Accountable Care Organizations (ACO), a new Medicare pay-for-performance tool, can drive future revenue growth. There are reportedly 250 current ACOs nationwide. The Chicago area has been slow to embrace them. While 30 percent of health systems nationwide have managed care programs, Illinois’ acceptance is only 15 percent. Sacks thinks that number will rise going forward. Advocate recently partnered with Blue Cross/Blue Shield of Illinois to establish the first local ACO.

L. Rita Fritz, president of Systems, Inc., sees danger in the race to lower cost and upgrade care. “While hospital legacy operations are driving healthy cash flow now, those operations will become an albatross in the era of patient care management.” Traditional legacy expense-reduction strategies create “high, even fatal, risks” when competing on cost and clinical quality, she says. “The ops to support the new health world must be built from a clean slate, starting at the point of patient care and working backwards.”

Into the Clearing

While media coverage has dwelled on the price flip from costly services to value-based health, a less-examined flip merits attention: shifting power dynamics among current players. “Power dynamics” is not used in a zero-sum sense. Up to now, the money-making influencers have been hospitals and insurance companies. Once the ACA model is fully implemented, physicians and patients will also take their place at the table, having more influence in the new medical paradigm. Hospitals’ first-player position will give way to a more collaborative, multiplayer management model.

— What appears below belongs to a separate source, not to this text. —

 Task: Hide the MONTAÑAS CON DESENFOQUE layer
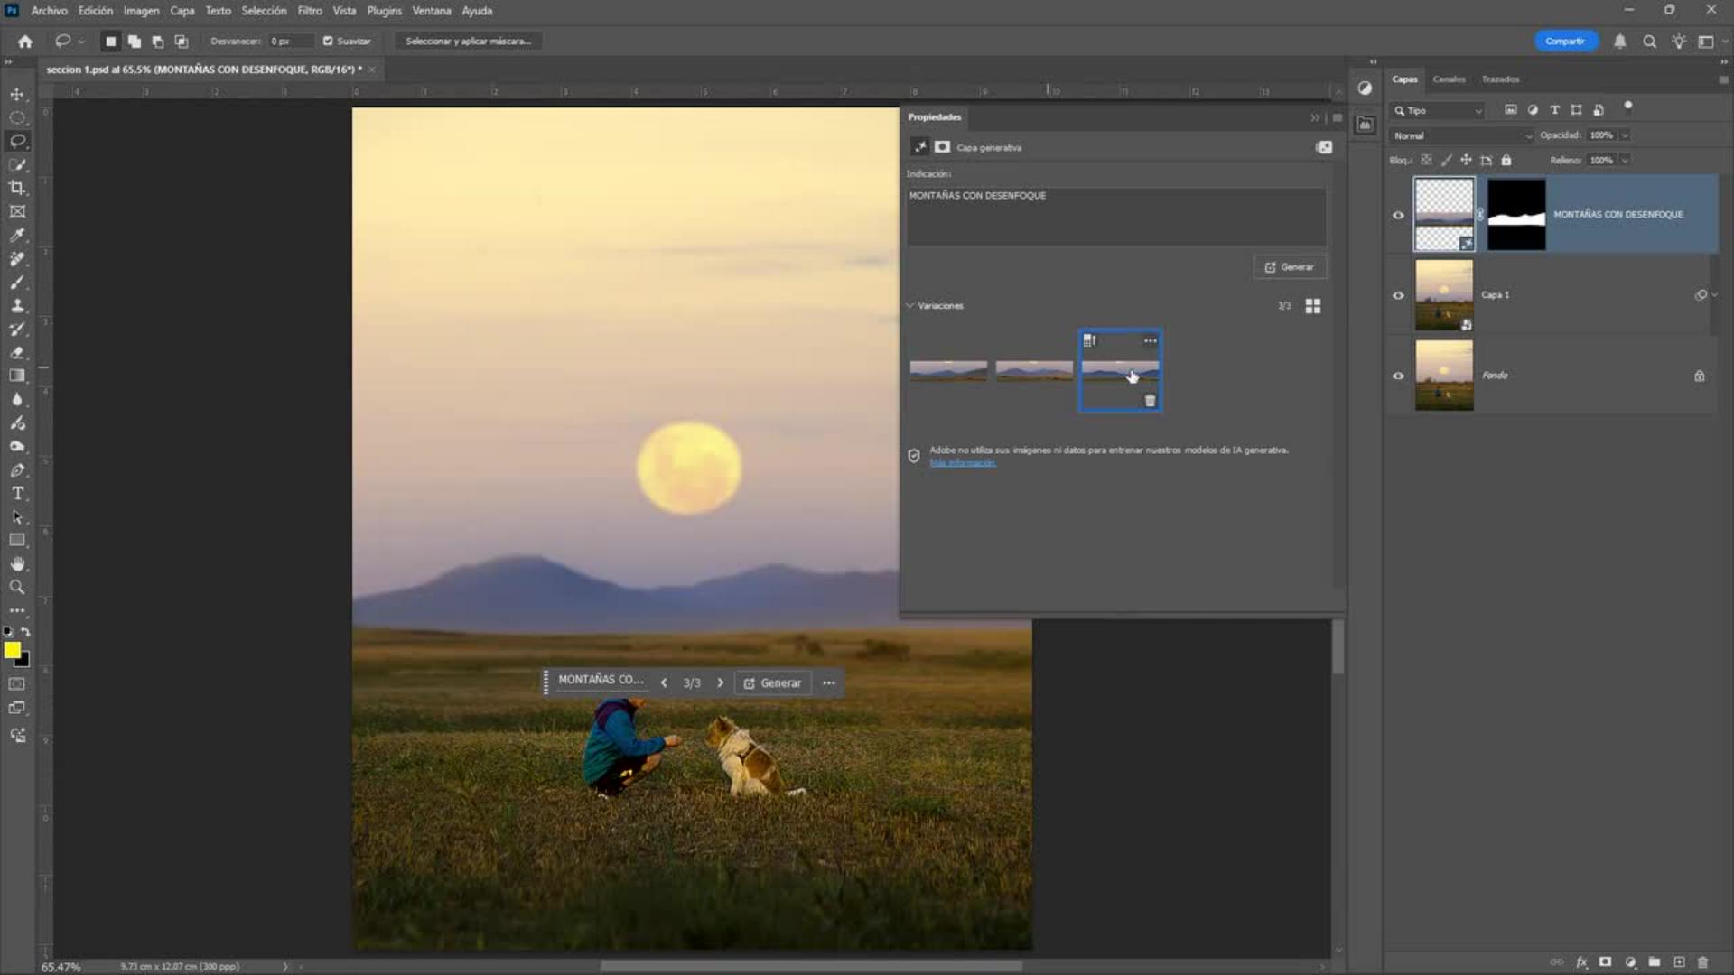pyautogui.click(x=1398, y=215)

Four developments are driving such an outcome. First, physicians’ gains as collaborative care partners will lead to a stronger, shared leadership role in hospital governance (including board representation) and operations.
Second, the ACA will incentivize physician groups to consolidate their practices, achieving stronger clinical integration and bargaining strength. Locally, DMG, with almost 400 staff physicians, has entered into joint ventures with Edward Health and Humana. DMG also acquired M&M Orthopedics.

Third, greater price transparency will rein in billing outliers and empower consumers to make more informed decisions. Loeb says she was billed a “ridiculous” $400,000 for what she claims should have been a $40,000 surgical procedure.
Finally, ACA pushes preventive care and more self-care patient engagement in their treatments. Along with greater responsibility, patients will exercise more control over future treatment options, a crucial pivot point in transitioning to a value-driven system.

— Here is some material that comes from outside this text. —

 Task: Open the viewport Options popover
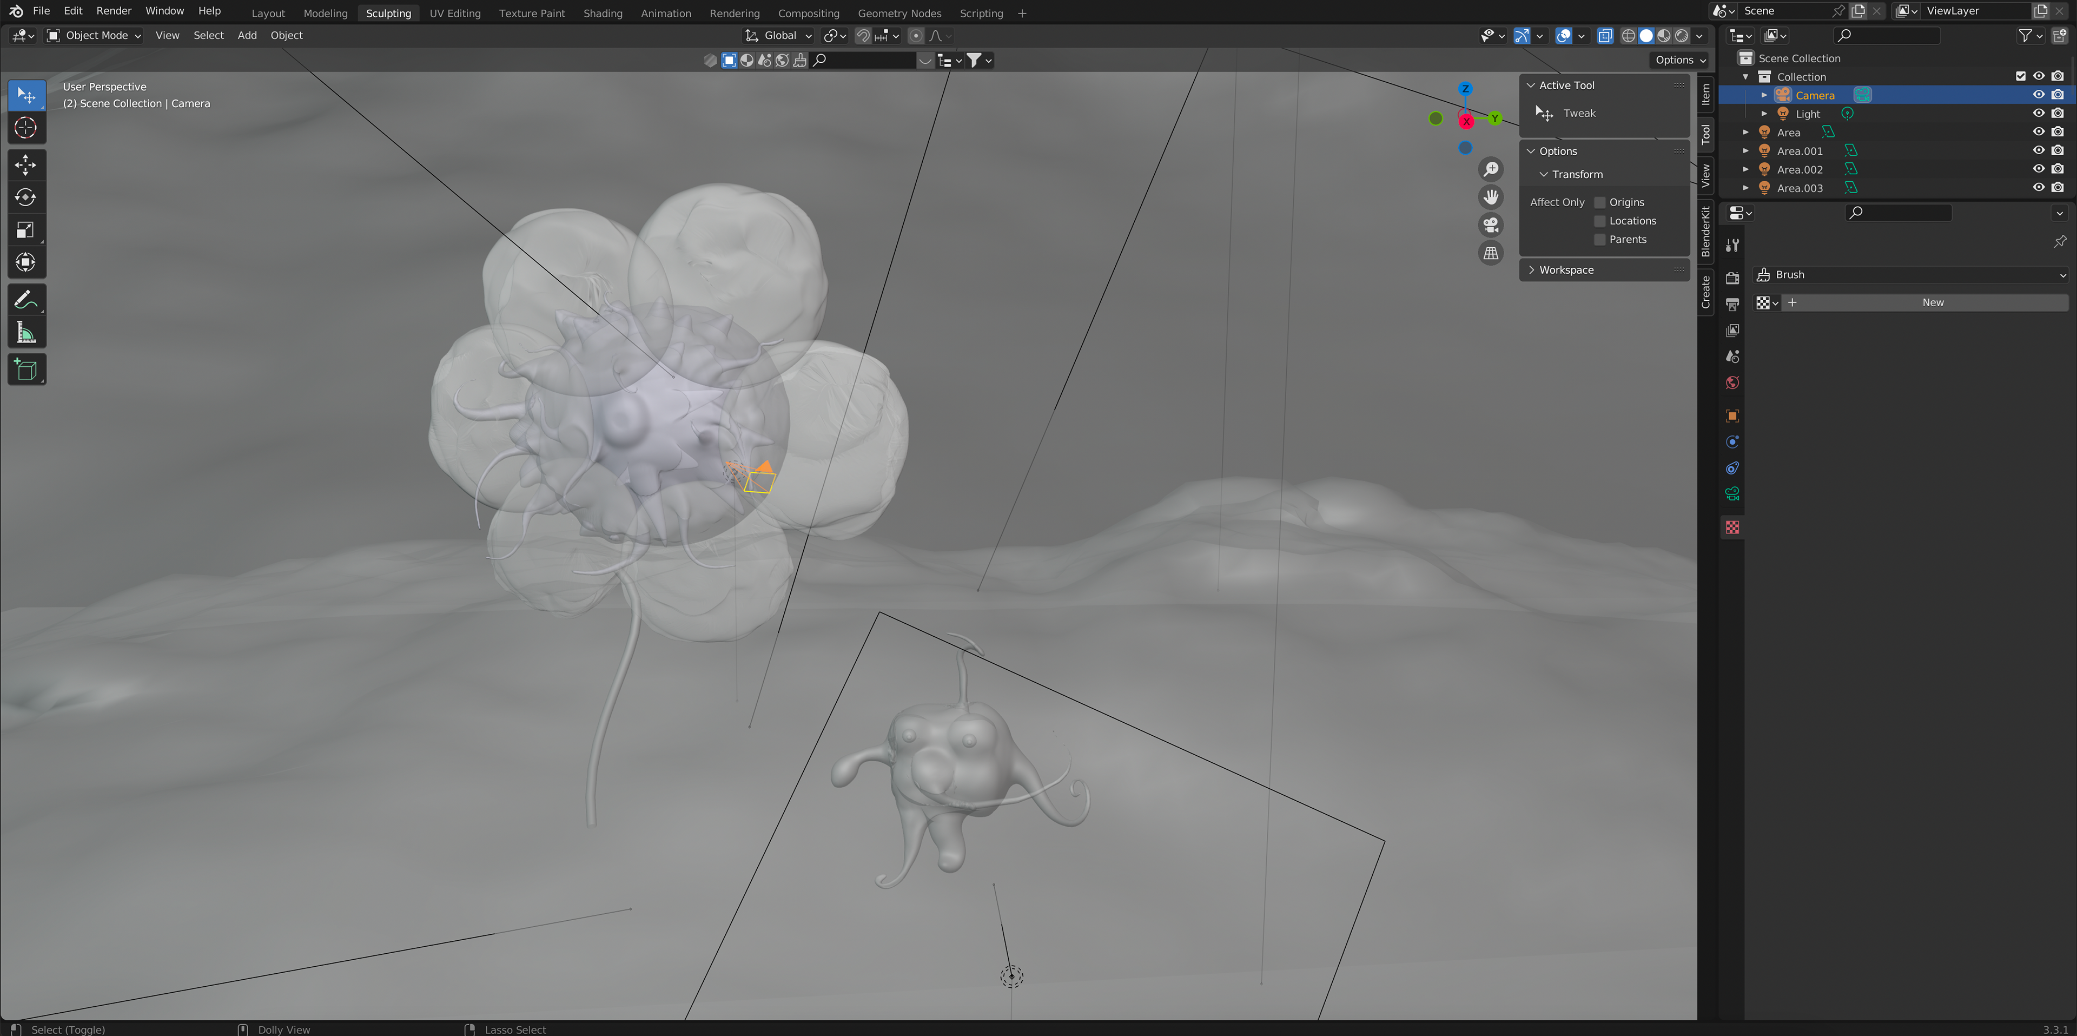pyautogui.click(x=1679, y=60)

“What is it we really sell?” asks Van Gorder. “We sell relationships [between healthcare providers and patients]. And yet, we haven’t cared much about [those] relationships. For the first time ever, we’re actually going to have to build a relationship with our patients and then find out what their needs are.”

Medicine’s brave new world is emerging. Once healthcare’s puzzling transition period passes, America may find it has stumbled upon a much improved system, better in terms of cost, patient coverage and delivery of quality care.